* **EXERCISE INPUT**:
....

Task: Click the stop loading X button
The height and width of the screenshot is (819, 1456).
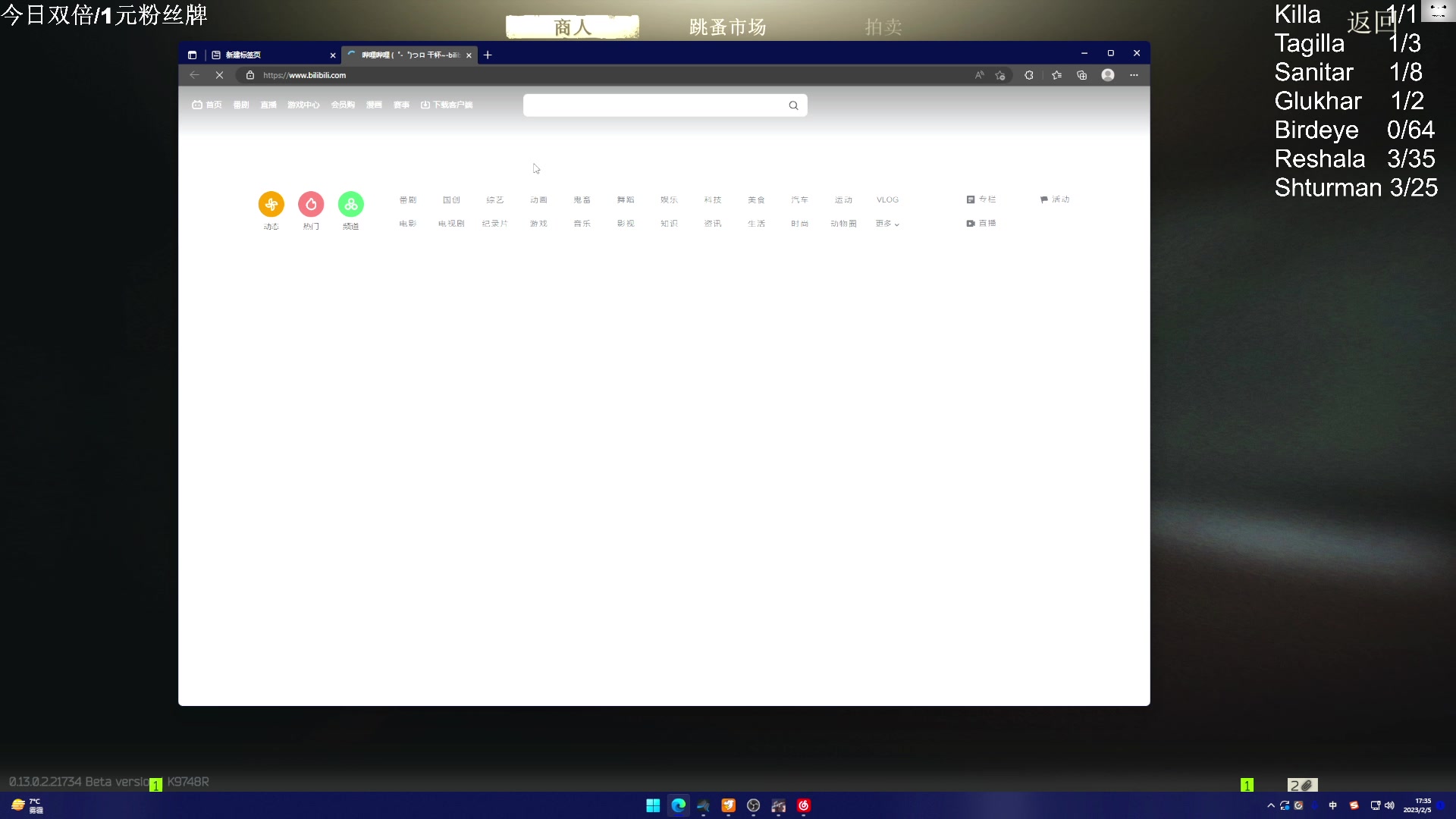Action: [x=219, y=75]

....

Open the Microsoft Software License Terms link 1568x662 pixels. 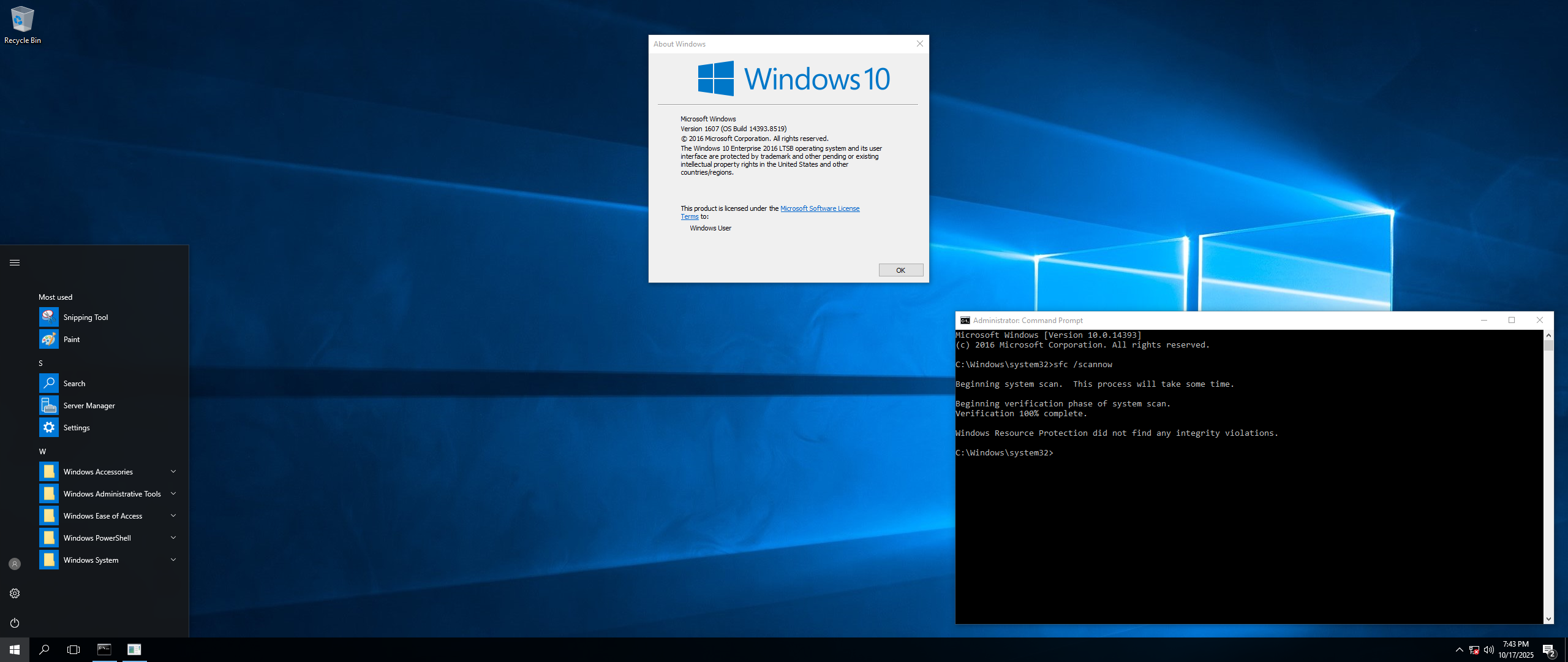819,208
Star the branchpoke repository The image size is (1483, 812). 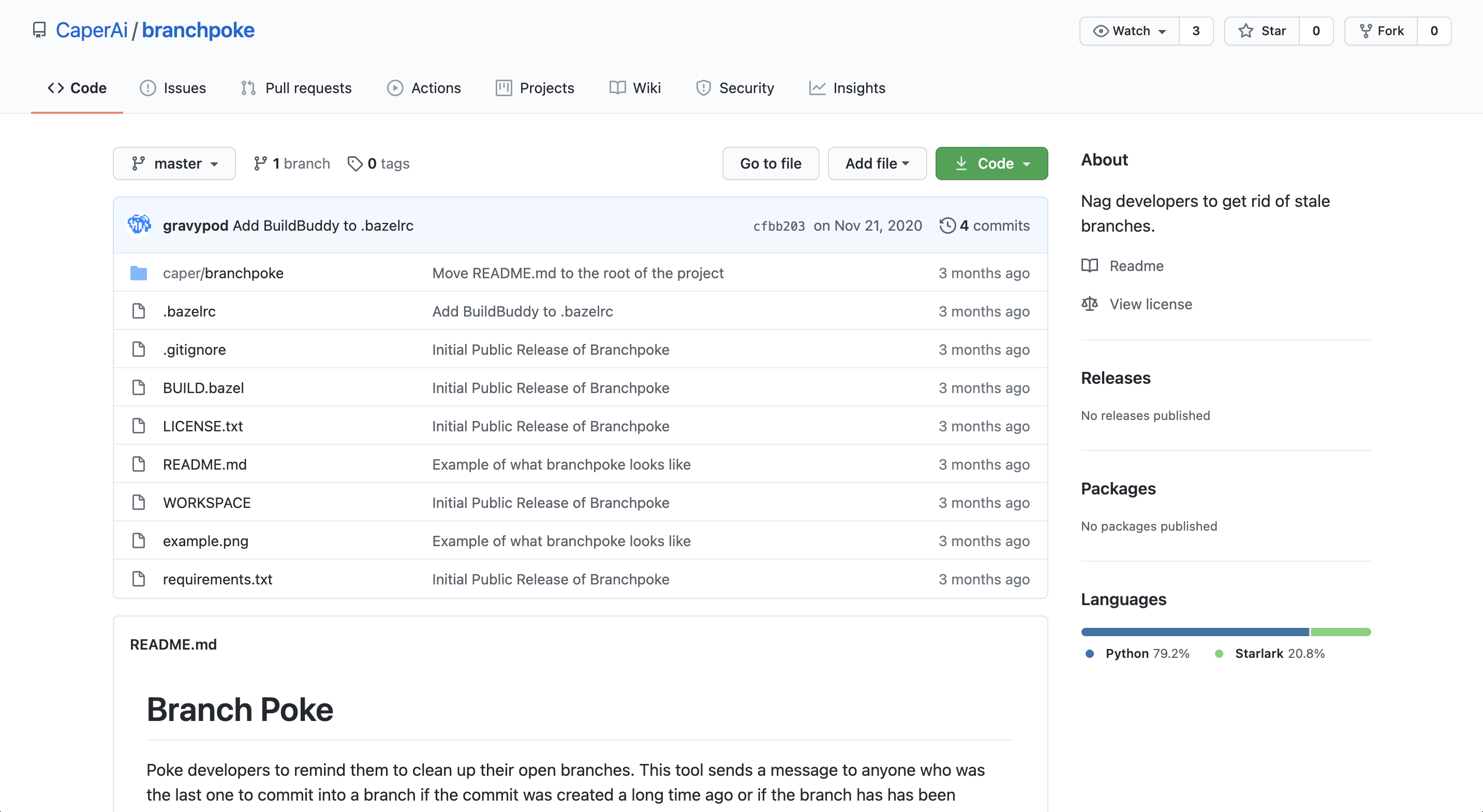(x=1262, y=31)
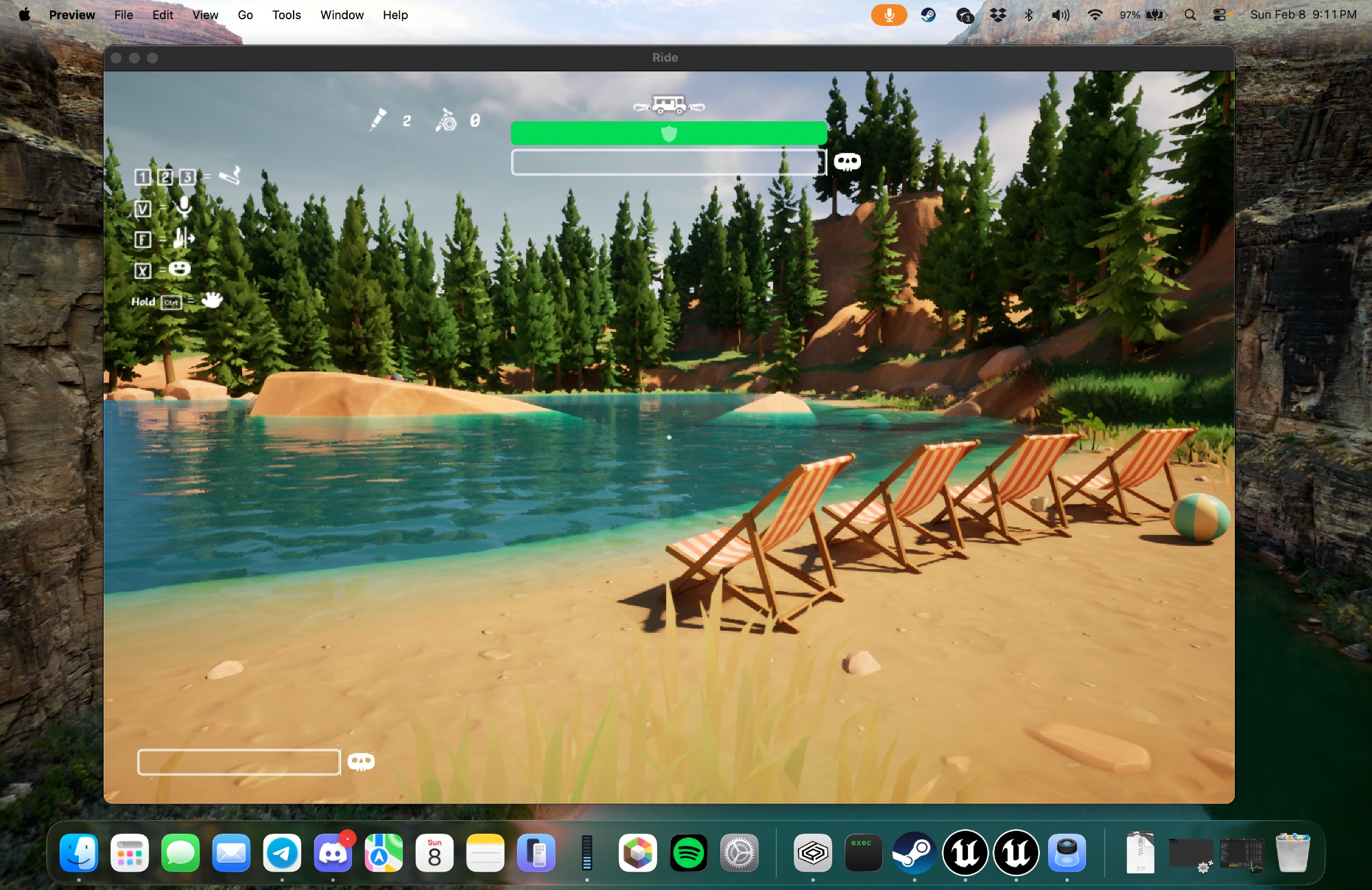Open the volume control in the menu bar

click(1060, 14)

....

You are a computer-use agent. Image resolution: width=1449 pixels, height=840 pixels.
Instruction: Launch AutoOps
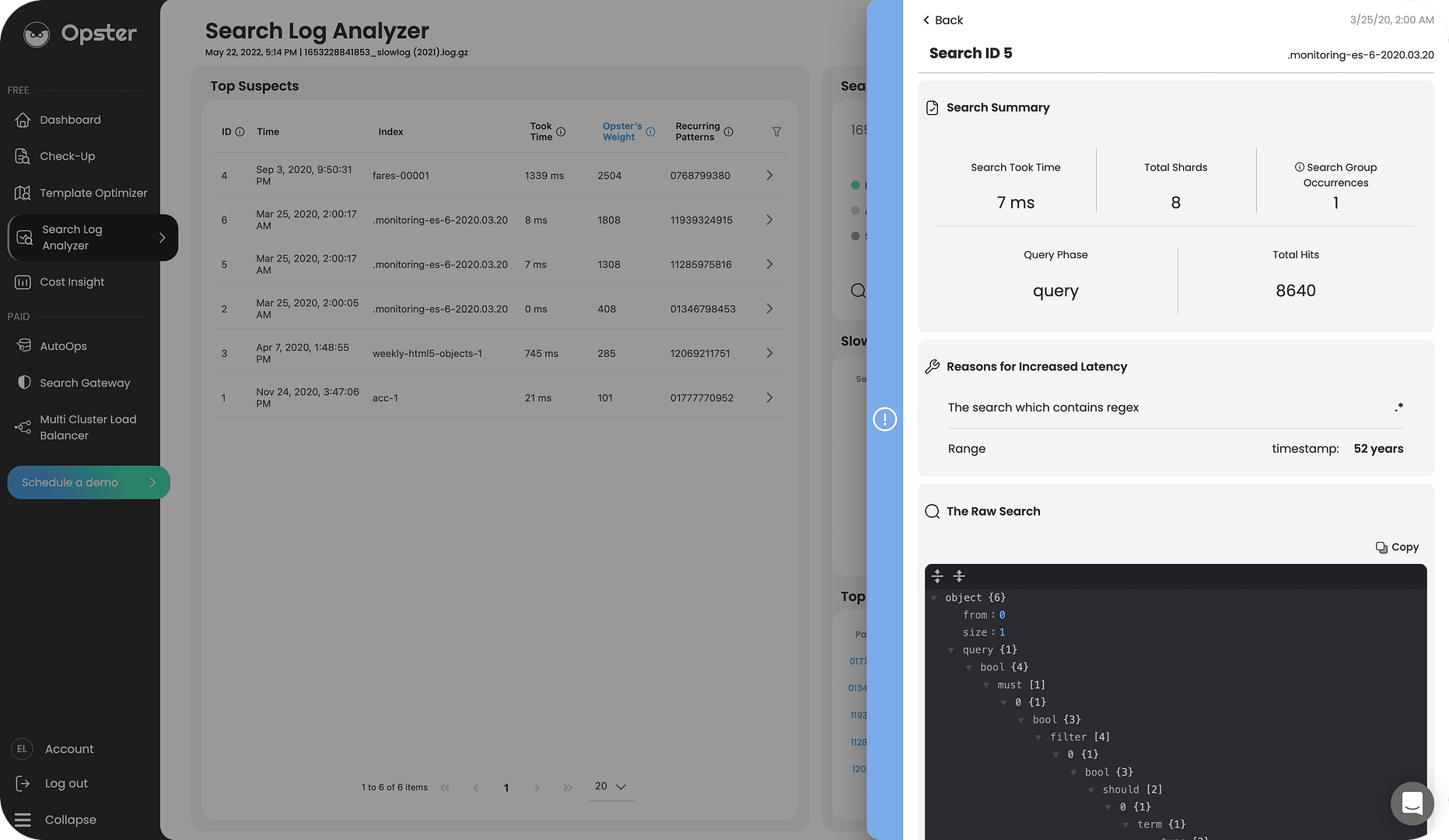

....

* **TASK**: Using the records above, set down exactly the lines from the one with "You are a computer-use" through the one with "Instruction: Launch AutoOps", inclusive, and nothing more.

* **ANSWER BOX**:
You are a computer-use agent. Image resolution: width=1449 pixels, height=840 pixels.
Instruction: Launch AutoOps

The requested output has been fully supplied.